**TEXT FOR ANALYSIS:**
....
"Yes, and" mode. Understanding language models as improv
The concept you need to really grapple with the true strangeness of AI.
ELIZA is the great-great-great-great grandmother of ChatGPT. A chatbot, designed in the 1960s, using simple text processing rules to try and sustain a conversation. ELIZA could do things like recombine input to echo back to the user.
USER: “I’m feeling sad today”
ELIZA: “feeling sad today?”
And ask general reflective questions that work as responses to most input:
USER: “I don’t think your simple rules will be enough to sustain an interesting dialogue”
ELIZA: “Why do you think that?”
It’s a surprisingly effective strategy. The apocryphal story is that the programmer of ELIZA came back to his office one day to find his secretary engrossed in a long conversation with the bot about her love life.
The story is meant to make us think “Silly Secretary! Imagine acting like a crude chatbot is a real person”
The joke’s on everyone who told this story over the years (including myself), because now it is obvious that all of us were just a few upgrades away from relating to a computer like it is a person.
....
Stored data
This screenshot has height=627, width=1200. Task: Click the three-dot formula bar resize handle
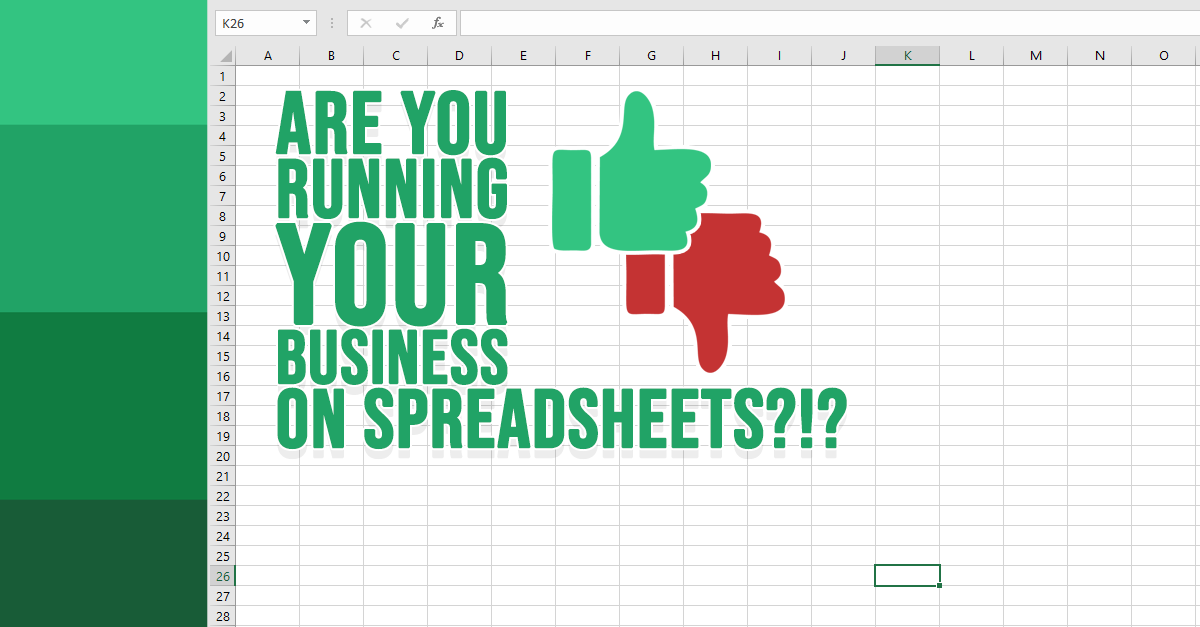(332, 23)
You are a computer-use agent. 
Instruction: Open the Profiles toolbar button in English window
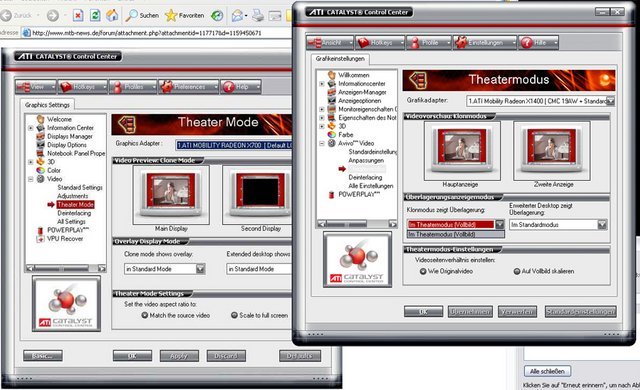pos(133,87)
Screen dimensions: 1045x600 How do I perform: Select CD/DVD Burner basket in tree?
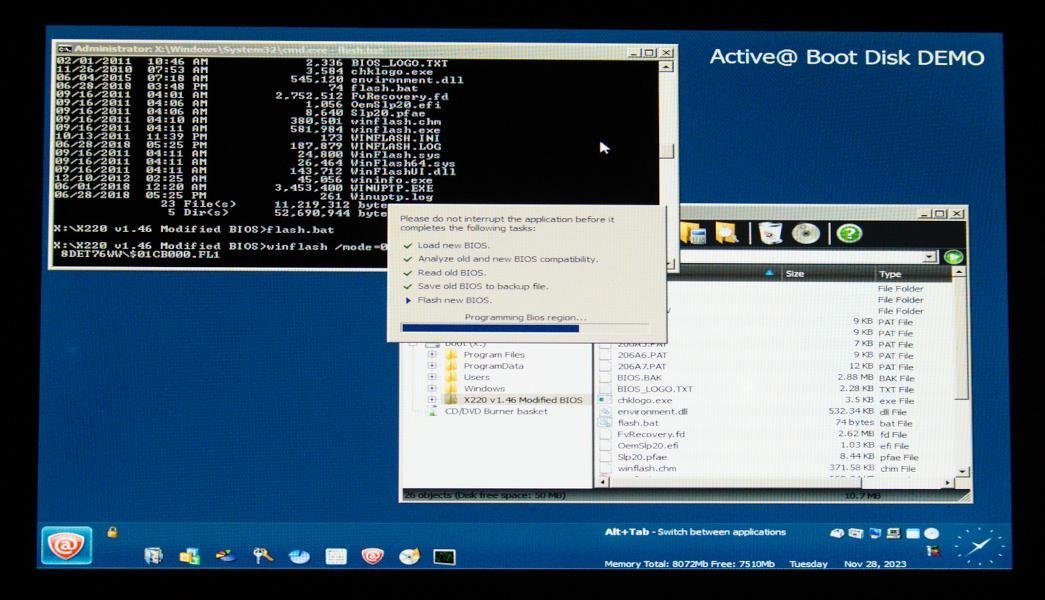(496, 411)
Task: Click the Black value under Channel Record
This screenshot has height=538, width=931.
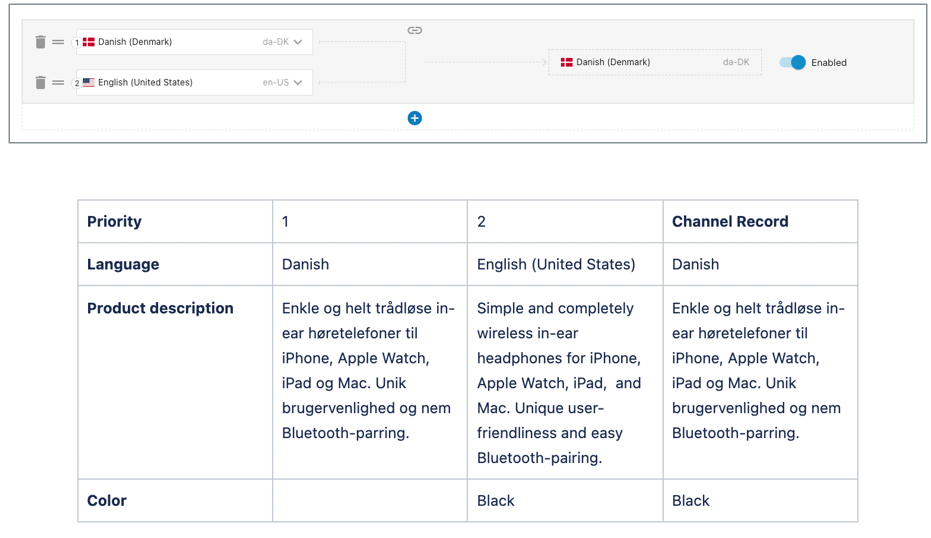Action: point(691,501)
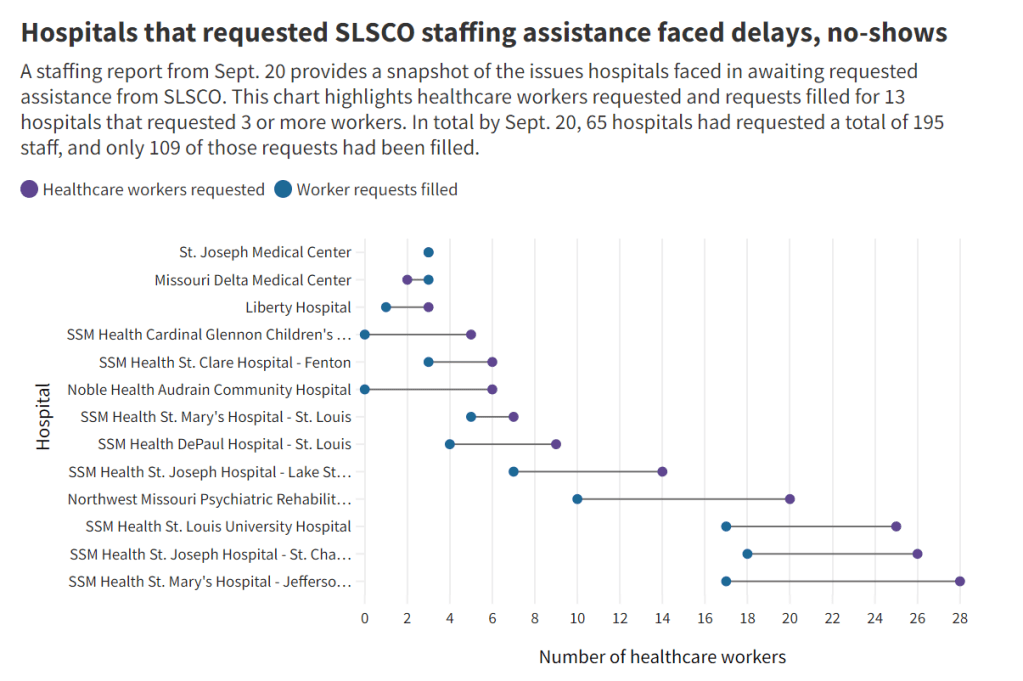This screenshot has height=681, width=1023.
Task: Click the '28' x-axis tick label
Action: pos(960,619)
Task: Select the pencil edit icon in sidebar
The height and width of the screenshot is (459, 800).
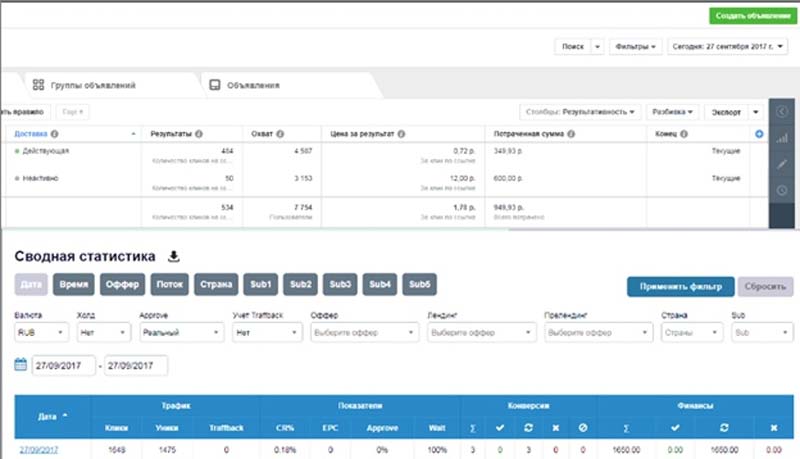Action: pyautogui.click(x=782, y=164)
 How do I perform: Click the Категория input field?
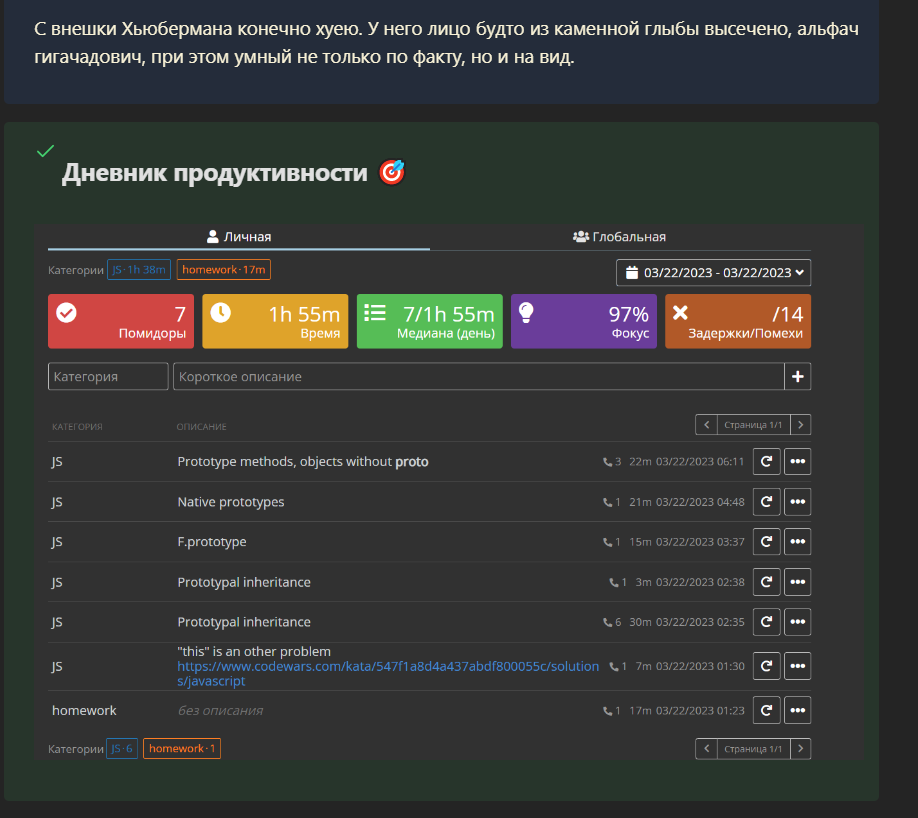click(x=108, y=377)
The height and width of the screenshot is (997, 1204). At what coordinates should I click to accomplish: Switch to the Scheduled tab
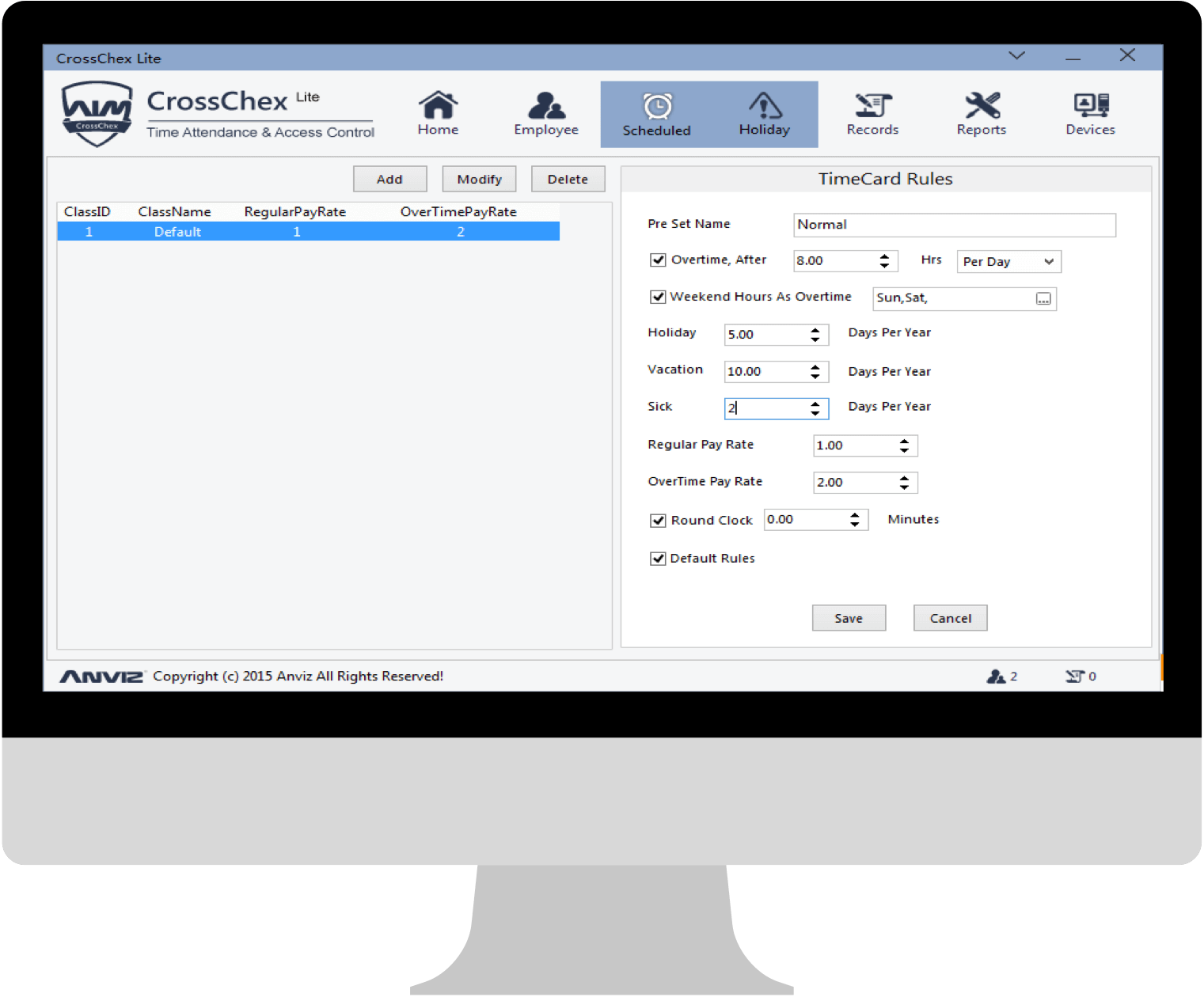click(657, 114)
....
**TASK SET:**
#1 According to the essay on language models as improv, in what decade was ELIZA designed?
#2 Extend the essay on language models as improv, picking up after its final sentence.

**ANSWERS:**
#1 ELIZA was designed in the 1960s.

#2
Plausibly there is something built into the human mind, a trigger for recognising purposeful action. This would be useful for spotting patterns when someone or something really is deliberating doing something, questions like “why have those sticks appeared on the path since yesterday?” [it’s a trap!] or “what will happen if I don’t watch my stuff here” [someone will take it!]. Over-applied it leads you to trying to bargain with the weather gods for rain, or assume the pet snake loves you back when all its reptilian brain knows is food and warmth.
Certainly, chatbots are designed for interaction. They are made so that it makes sense to treat them like a person - you ask questions, take turns, rephrase and clarify.
But, but, but the AI model just wears the mask of human thought. The trick is so good you have to keep reminding yourself it is a trick, otherwise you’ll miss the weird edges, the surprising areas where these models fail.
Recently, as part of a much longer piece by Henry Farrell, I came across a concept which I think exactly nails what AI models are doing and can help us keep us honest when dealing with them. The idea is that you should think of the language models as constantly doing improv.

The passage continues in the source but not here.